For more information on fermentation, the following video discusses how long fermentation takes for beer:
Beers Best Suited to Pressurized Fermentation
German brewing relies on pressurized fermentation to create carbonation. To ensure quality control over brewing processes, Germany’s purity laws do not allow carbon dioxide to be mixed into the brews. As a result, German brewers rely entirely on pressurized fermentation to carbonate their beer, and many German-style beers benefit from this method.
Ales and lagers perform well under pressurized fermentation. In fact, pressurized fermentation can reduce a lager’s production time.
Lagers brewed at higher temperatures than normal and under pressure finish exponentially faster than those fermented by conventional means.
Additionally, high temperature and pressure fermentation stifle unsought esters, creating a particularly clean and clear brew.
Ales need lower pressure levels to succeed. High pressures often cause yeast growth issues.
Disadvantages of Pressurized Fermentation
While pressurized fermentation has many advantages, it’s important to be wary of the potential drawbacks.
- Unhealthy fermentations. Pressurized fermentation sometimes stresses yeast which can cause unhealthy fermentations. Higher pressure fermentations can lead to lower yeast growth, which causes under-attenuation.
- Suppressed ester development. Some beer styles benefit from the presence of esters. Hefeweizens, witbiers, and IPAs all need the flavors esters provide to taste complete. However, pressurized fermentation suppresses ester development, removing the desired fruity flavors from the flavor profile.
- Difficulty bottling. Pressure-fermented beers are trickier to bottle. Because the brew is already fermented, you’ll need a counter-pressure bottle filler to maintain those delicious bubbles.
Brewers who dry hop need to be cautious of pressurized fermentation. Dry hopping pressurized brews often cause a volcanic chemical reaction.
How To Pressurize Ferment Your Beer
If you’ve decided to try pressurized fermentation, you’ll need to focus on two major steps: choosing a container and setting the pressure.
1. Select a Container
You’ll need a designated pressurized fermentation vessel. These containers are designed specifically to facilitate pressurized fermentation. These vessels cannot be made of glass, as pressure will shatter the glass, and you will lose your entire brew.
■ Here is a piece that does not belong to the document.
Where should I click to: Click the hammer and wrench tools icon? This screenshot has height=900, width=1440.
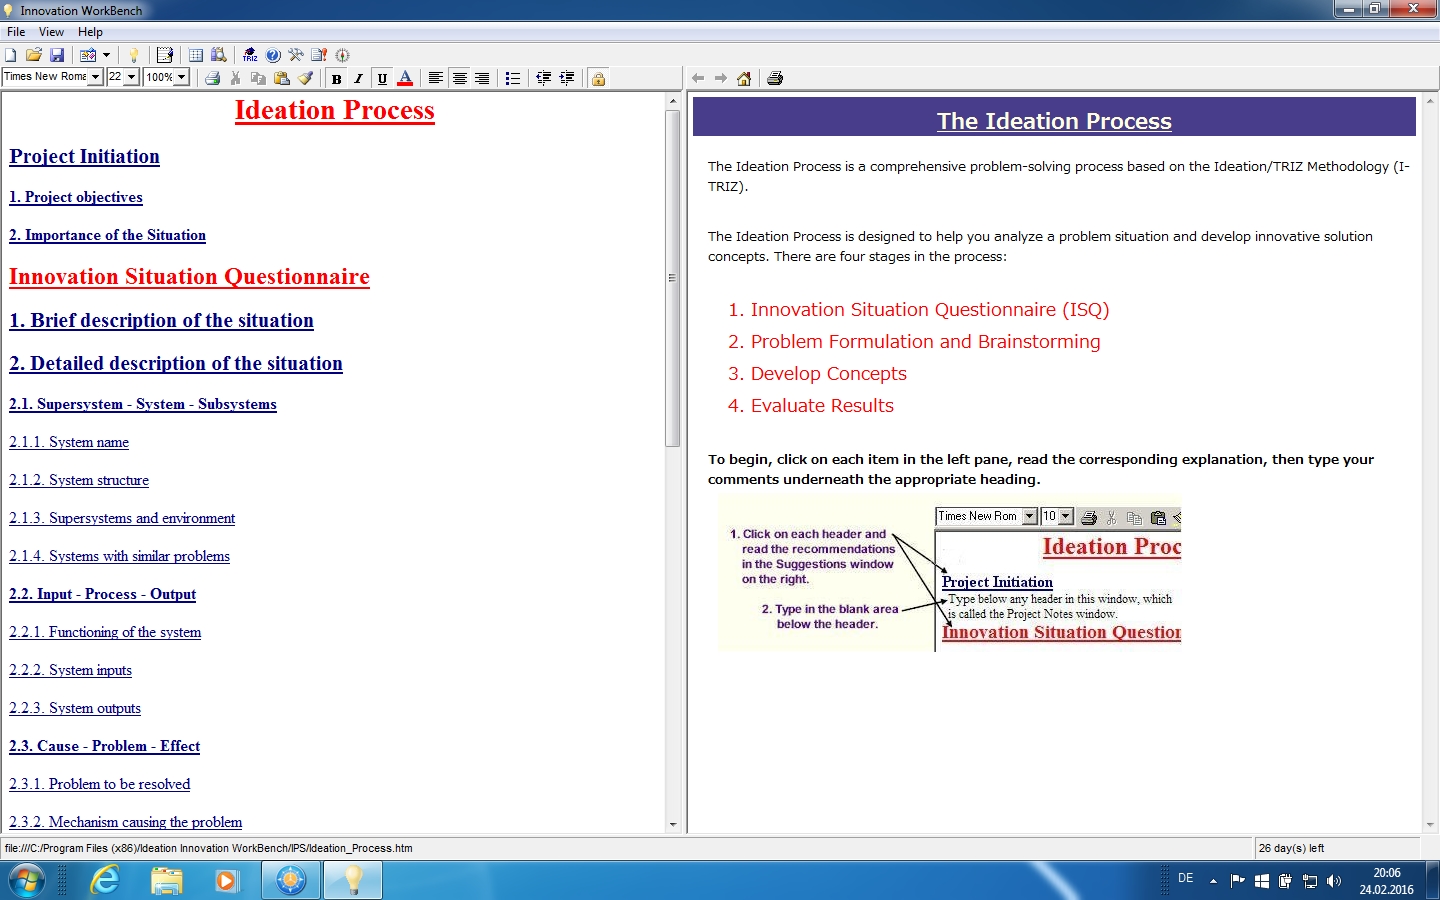(x=296, y=55)
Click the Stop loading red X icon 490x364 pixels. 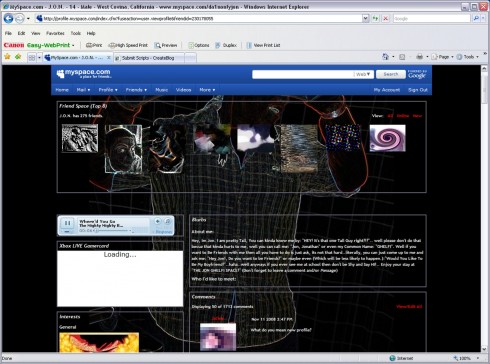386,19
There are several options on the market for those looking for a pressure-rated fermenter intended specifically for home brewing. However, if you aren’t prepared to invest money in a special container, you can repurpose corny kegs that are rated for up to 60 PSI. These affordable 5-gallon vessels are the best option for DIY pressurized fermentation.
2. Set the Pressure
In addition to a pressurized fermentation vessel, you’ll need a spunding valve. This fail-safe device allows you to set the desired pressure value. If the brew exceeds it, the valve releases pent-up carbon dioxide to ensure the brew doesn’t get over-pressurized.
Two major factors impact the correct pressure for your beer: the best pressure to encourage yeast growth and how much pressure your container can manage.
Different yeast strains have different needs and tolerances, so familiarize yourself with your ingredient. However, generally speaking, yeast stops growing at 37 PSI.
Trial and error is the best approach to finding your ideal pressure. Start low, and work your way up. Many brewers site 10 to 12 PSI as the perfect pressure but never exceed 15 PSI.
Pressurized fermentation allows brewers to produce good beer faster. By eliminating the need for secondary containers and adding carbon dioxide, the process saves money and time while still maintaining a superior taste.
The method isn’t ideal for every beer type and should be approached carefully. This article provides you with the foundational knowledge to determine if pressurized fermentation is right for you and your homebrew.